Sürecin olası ağır sonuçlarına karşı Moskova, ekonomisini koruma amaçlı en önemli gelir kaynağı olan petrol ve doğalgazı için Çin'i yeni piyasa olarak belirledi. Nihayetinde şimdiye değin Pekin'in şartlarına olumsuz bakan Moskova Çin'de doğal gaz dâhil olmak üzere rekor sayılabilecek derecede -400 milyar dolarlık- 40'tan fazla ikili anlaşma imzaladı.

Bu süreçte ABD, Ukrayna krizinde Suriye'de yaşanan vahşetten farklı olarak diplomatik ve ekonomik -sözümona- hesaplaşma hamlelerinde bulunduğu algısını verdi. Bu hamlelerin eşik altı sebebi ise Asya rekabetine dayanıyor.

Nitekim Rusya'nın Kırım ilhakı, içinde bulunduğumuz kaotik ortamda Çin denizinde bir hareketlenme ihtimaliyle domino taşı olabilme potansiyeli barındırıyor. ABD 'nin hafif yaptırımlarının sebepleri arasında ABD'nin Rusya'ya uyguladığı ambargoya Rusya'nın cevap verme ihtimali olması da göz ardı edilmemeli.

Araştırmacılara göre Moskova, ABD'nin %20'lik ihtiyacını karşıladığı uranyumu satmayı durdurursa, ABD'de her beş evden birisinin elektriği kesilecek.

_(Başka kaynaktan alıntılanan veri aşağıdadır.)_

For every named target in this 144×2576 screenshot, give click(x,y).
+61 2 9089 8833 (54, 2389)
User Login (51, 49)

Aslında ABD, Rusya'ya karşı muhtemel tutumlarının sinyallerini 25 Mart Lahey Güvenlik Zirvesinde "Gücünden çok zayıflığı sebebiyle komşuları için tehlike, ABD için birinci derecede güvenlik tehdidi oluşturmuyor" diyerek vermişti.

Dünya Ukrayna krizinde hesaplaşmalara (!) sahne olurken Asya'da yaşanan Japonya-Çin gerilimiyle asıl rekabetin askerî ve ekonomik olarak Asya ile yapıldığını gösteriyor. Seçim yapması mümkün olsa ABD'nin rakip kutup olarak Çin'i istemeyeceği aşikar.

Nitekim ABD son yıllarda Çin karşıtı eylemler yapıyor ki; bugün haber bültenlerine yansıdığı üzere, iki gün önce sıkıyönetim ilan eden Tayland ordusu (Siz bunu Pentagon olarak okuyun) yönetime el koyduğunu duyurdu. ABD’nin  Hazar Havzası’na ulaşmak istediği üzerine epeyce yazılıp çizildi. Çin'i kuşatma stratejisi Tayland üzerinden devam ediyor.

Görünen o ki; ABD satranç masasında kurulan dünya coğrafyasındaki süper güç konumunu kaybetmemek adına elinden geleni ardına koymuyor. Çin'in yeni süper güç olarak kendiliğinden ortaya çıkması da bir savaşa bile sebebiyet verme olasılığı barındırıyor. Neden mi? Çünkü tarihte ne zaman yeni bir süper güç ortaya çıkıp, mevcut bir süper gücün karşısına çıktıysa, çatışma olmuştur.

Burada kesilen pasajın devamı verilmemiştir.